I feel sorry for Jay Bennett here, being persuaded to participate in a project with a seriously flawed premise.

The concept of "aesthetic atrophy" as defined by Martin Cizmar is very tunnel-visioned. Avoiding this kind of "atrophy" has everything to do with how life, art, music, literature is approached...and pretty much nothing to do with only listening to new music. Is it "good" simply because it's new. Naah.

I think "aesthetic atrophy" is avoided by an open-minded approach to all things experienced and not-yet-experienced. "New" can also mean, say, music I've never heard before. That's new to me. Listening only to music that's new can be just just as atrophying as someone who's addicted to the classic rock of various decades. It's about limiting your vision.

I listened to plenty of crap in my 20s and 30s, much of it I'll never listen to again, and no loss. Real art keeps up a continuing dialogue with the listener over time, and so do musicians who are artists. What's pathetic is someone -- no matter the age -- who's focused mainly on what's hip/hot etc etc. That's what I call pathetic. I know quite a few people slip-sliding into middle-age (or firmly in it), who are way more open to a variety of music than they ever were as 20-somethings...but thumbs up to open-minded listeners of all ages.

So...I think the task that Martin Cizmar has put Jay Bennett to is a very limiting one, as likely to induce atrophy as any Classic Rock Hot 100 list. Jay -- throw off those chains, free yourself and listen to and review anything you damn well please...

Jay Bennett
Jay Bennett

I agree that Surfer Blood is one of the better CDs I've heard this year.

Of course this project's pretentious. It's high-concept, so it can't avoid some pretension.


Doing something and then saying you're not doing it just makes you even more of a pretentious a-hole with no real talent.

Surfer Blood is the best thing released this year. I'll take being called a critic in saying that.

**WHAT IS REQUIRED**
In the comment thread above, who is credited with defining the concept of "aesthetic atrophy"?

**PROVIDED RECORDS**
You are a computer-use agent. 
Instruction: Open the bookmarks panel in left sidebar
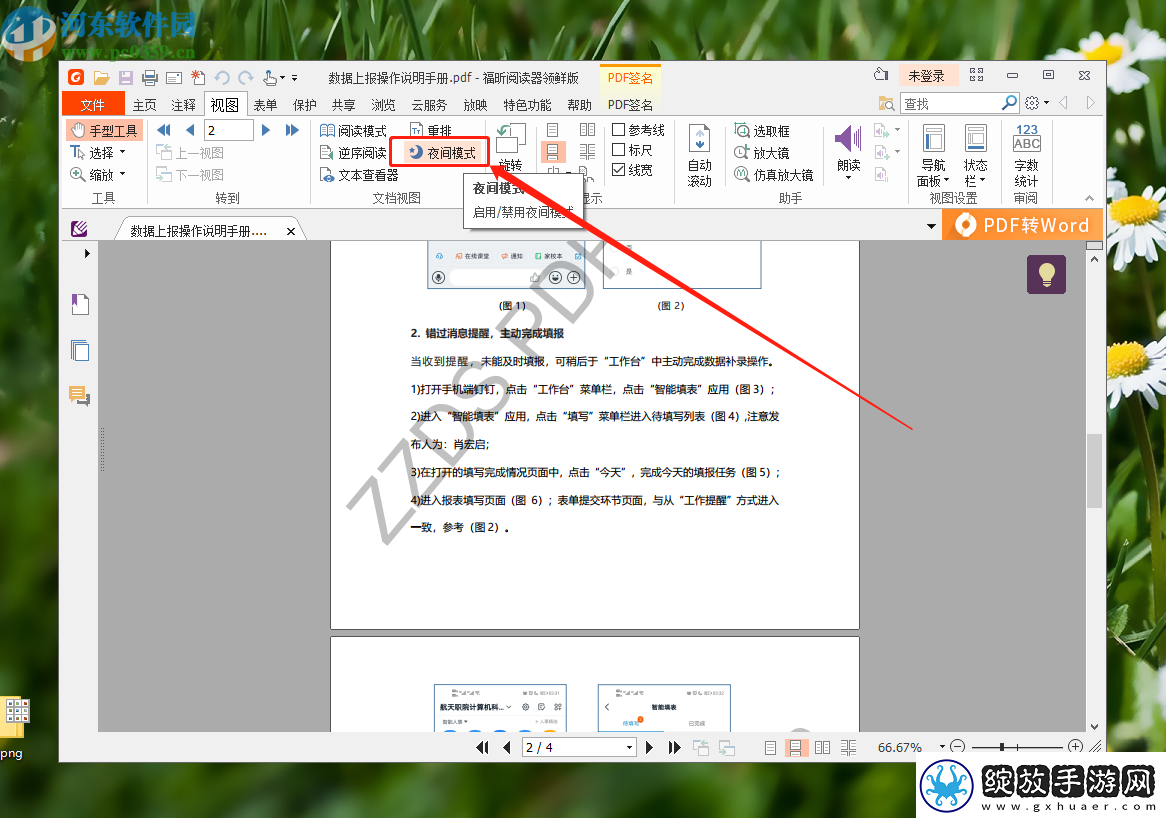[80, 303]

...

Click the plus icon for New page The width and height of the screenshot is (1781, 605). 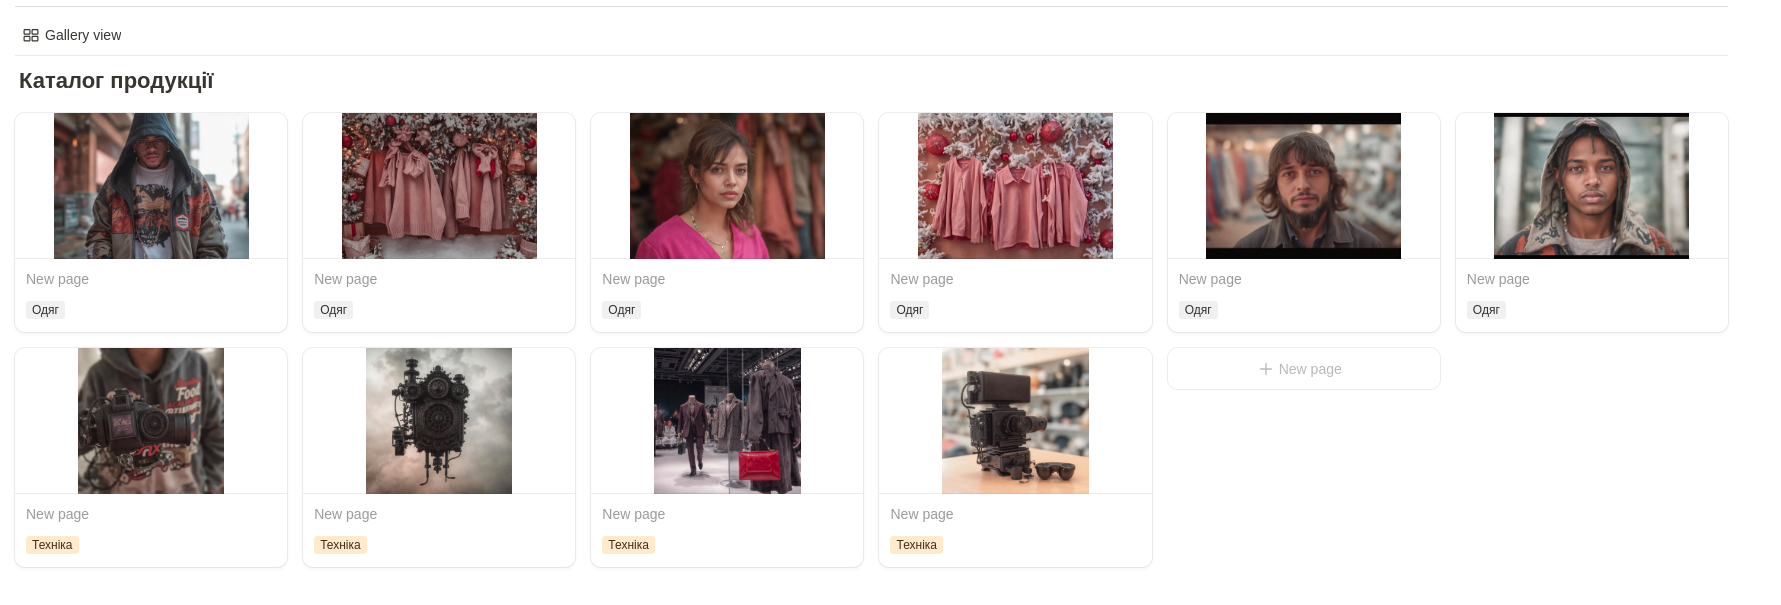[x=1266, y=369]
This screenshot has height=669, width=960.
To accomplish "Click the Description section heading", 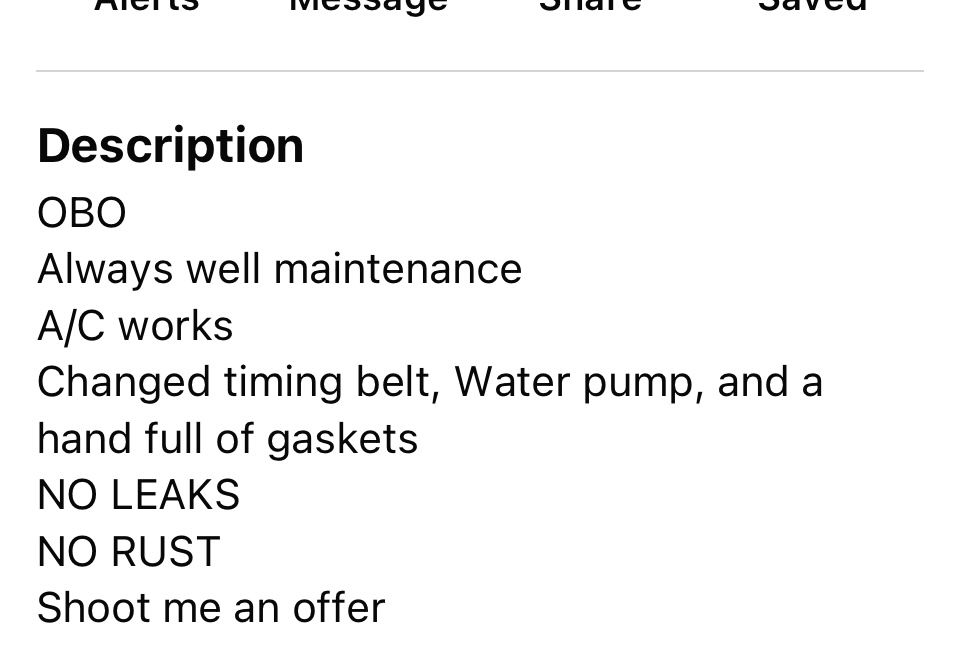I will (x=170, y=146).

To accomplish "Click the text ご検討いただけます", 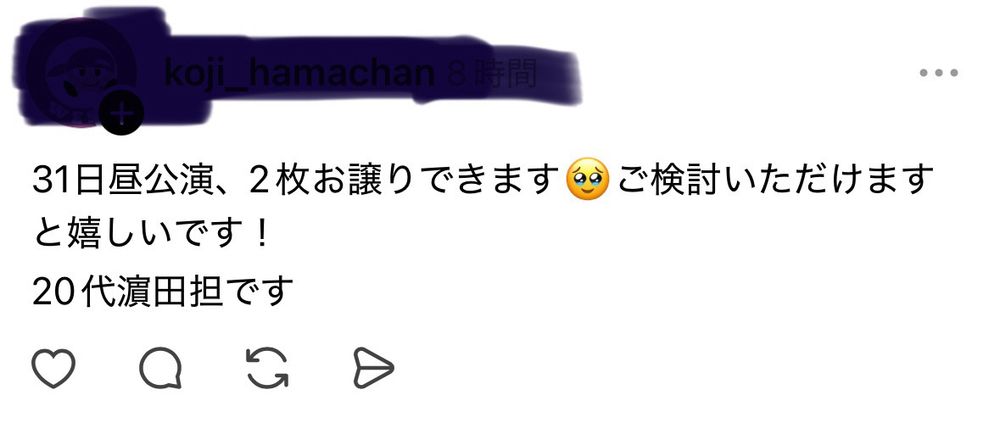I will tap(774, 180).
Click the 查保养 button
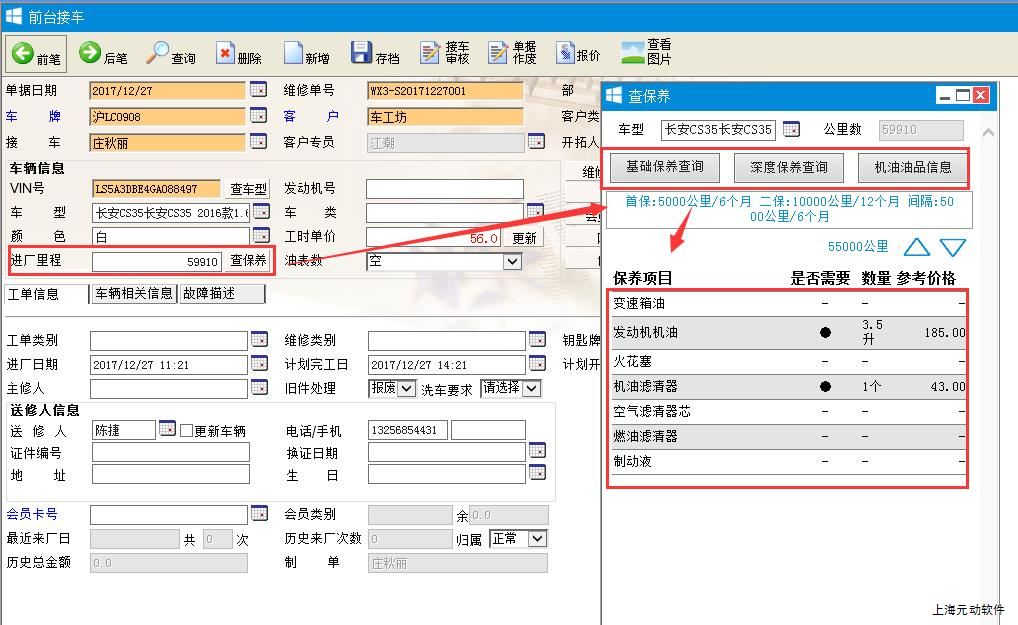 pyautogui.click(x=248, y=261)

**RESPONSE AREA**
Martin Cizmar